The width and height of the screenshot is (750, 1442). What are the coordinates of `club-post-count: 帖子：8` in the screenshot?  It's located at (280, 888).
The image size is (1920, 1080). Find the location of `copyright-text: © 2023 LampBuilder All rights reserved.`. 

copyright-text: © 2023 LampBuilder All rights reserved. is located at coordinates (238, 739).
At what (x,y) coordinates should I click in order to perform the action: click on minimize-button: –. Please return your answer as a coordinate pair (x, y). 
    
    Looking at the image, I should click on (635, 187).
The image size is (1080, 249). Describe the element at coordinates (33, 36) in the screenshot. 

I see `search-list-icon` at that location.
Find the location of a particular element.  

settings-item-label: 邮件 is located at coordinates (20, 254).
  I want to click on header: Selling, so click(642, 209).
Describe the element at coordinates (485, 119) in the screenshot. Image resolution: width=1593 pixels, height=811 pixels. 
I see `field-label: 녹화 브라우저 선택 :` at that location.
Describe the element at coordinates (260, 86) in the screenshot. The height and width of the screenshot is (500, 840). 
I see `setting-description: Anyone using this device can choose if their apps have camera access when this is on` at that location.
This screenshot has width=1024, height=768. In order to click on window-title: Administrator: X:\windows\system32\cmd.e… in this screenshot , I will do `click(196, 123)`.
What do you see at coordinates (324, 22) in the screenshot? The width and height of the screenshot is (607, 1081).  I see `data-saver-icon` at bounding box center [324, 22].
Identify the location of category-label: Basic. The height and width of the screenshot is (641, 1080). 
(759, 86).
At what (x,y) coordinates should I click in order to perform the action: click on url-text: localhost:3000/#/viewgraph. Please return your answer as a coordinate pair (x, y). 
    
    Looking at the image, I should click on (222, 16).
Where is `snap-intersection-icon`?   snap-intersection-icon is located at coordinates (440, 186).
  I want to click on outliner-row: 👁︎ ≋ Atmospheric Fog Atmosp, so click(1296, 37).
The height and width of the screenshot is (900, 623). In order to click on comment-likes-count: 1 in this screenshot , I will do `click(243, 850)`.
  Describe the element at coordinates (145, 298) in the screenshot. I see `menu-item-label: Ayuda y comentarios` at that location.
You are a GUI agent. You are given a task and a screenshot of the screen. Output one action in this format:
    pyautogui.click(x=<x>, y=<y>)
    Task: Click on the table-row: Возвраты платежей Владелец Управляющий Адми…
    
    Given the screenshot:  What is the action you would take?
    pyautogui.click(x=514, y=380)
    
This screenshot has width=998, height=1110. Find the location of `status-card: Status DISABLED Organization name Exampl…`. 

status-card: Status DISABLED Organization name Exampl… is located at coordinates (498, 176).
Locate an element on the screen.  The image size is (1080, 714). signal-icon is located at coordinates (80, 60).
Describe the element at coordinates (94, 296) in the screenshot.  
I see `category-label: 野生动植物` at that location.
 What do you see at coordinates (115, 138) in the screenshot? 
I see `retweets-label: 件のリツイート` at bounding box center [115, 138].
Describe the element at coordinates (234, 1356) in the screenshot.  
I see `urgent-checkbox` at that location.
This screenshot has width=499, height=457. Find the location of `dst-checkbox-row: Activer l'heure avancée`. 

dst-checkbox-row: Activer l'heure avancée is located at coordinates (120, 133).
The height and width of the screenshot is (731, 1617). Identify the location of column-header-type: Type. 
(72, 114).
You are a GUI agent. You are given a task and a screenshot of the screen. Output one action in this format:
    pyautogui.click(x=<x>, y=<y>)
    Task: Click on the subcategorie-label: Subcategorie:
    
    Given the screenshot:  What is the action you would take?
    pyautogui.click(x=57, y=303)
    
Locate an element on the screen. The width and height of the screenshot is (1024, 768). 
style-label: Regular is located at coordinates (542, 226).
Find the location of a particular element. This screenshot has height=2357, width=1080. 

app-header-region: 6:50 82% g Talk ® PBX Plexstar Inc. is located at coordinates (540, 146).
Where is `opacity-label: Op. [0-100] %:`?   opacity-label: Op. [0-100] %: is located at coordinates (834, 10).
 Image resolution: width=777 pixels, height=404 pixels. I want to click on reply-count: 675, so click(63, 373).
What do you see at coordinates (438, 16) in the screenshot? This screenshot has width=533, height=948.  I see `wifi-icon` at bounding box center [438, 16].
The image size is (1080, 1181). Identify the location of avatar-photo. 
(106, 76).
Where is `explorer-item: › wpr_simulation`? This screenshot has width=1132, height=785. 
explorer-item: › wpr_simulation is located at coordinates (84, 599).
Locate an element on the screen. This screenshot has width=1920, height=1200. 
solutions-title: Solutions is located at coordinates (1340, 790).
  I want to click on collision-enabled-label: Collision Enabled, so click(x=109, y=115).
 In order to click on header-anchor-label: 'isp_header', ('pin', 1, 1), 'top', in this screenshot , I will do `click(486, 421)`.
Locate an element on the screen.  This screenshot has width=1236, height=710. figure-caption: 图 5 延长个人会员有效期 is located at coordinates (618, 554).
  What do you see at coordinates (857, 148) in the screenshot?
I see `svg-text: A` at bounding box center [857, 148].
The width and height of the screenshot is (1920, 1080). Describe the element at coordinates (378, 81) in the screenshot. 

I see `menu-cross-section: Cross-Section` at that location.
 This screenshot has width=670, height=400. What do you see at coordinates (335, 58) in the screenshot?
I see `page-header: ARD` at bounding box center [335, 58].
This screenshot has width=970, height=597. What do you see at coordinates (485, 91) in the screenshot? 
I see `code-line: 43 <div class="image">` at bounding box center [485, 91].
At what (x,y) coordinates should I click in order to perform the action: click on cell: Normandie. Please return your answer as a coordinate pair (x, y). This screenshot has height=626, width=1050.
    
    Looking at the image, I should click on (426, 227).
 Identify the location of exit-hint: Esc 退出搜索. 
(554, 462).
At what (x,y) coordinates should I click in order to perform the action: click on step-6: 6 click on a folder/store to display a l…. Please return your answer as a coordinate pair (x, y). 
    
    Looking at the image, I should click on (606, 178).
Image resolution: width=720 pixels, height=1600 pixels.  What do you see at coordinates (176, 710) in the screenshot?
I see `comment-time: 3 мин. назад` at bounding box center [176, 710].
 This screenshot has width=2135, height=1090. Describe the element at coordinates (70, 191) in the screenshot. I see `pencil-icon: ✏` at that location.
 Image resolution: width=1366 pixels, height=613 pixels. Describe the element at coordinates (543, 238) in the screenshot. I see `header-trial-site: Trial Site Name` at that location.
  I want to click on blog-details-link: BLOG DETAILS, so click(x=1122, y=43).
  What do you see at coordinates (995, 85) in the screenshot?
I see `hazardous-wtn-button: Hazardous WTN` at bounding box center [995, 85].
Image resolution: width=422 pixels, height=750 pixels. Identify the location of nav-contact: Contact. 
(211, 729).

········

EXERCISE INSTRUCTIONS. Revise the data on the lines from the one holding "The image size is (1080, 1181)." through the one holding "explorer-item: › wpr_simulation is", inclusive, so that "Identify the location of" becomes "Find the location of" and nothing else changes. Return only those lines.

SOLVED EXERCISE.
The image size is (1080, 1181). Find the location of avatar-photo. 
(106, 76).
Where is `explorer-item: › wpr_simulation`? This screenshot has width=1132, height=785. 
explorer-item: › wpr_simulation is located at coordinates (84, 599).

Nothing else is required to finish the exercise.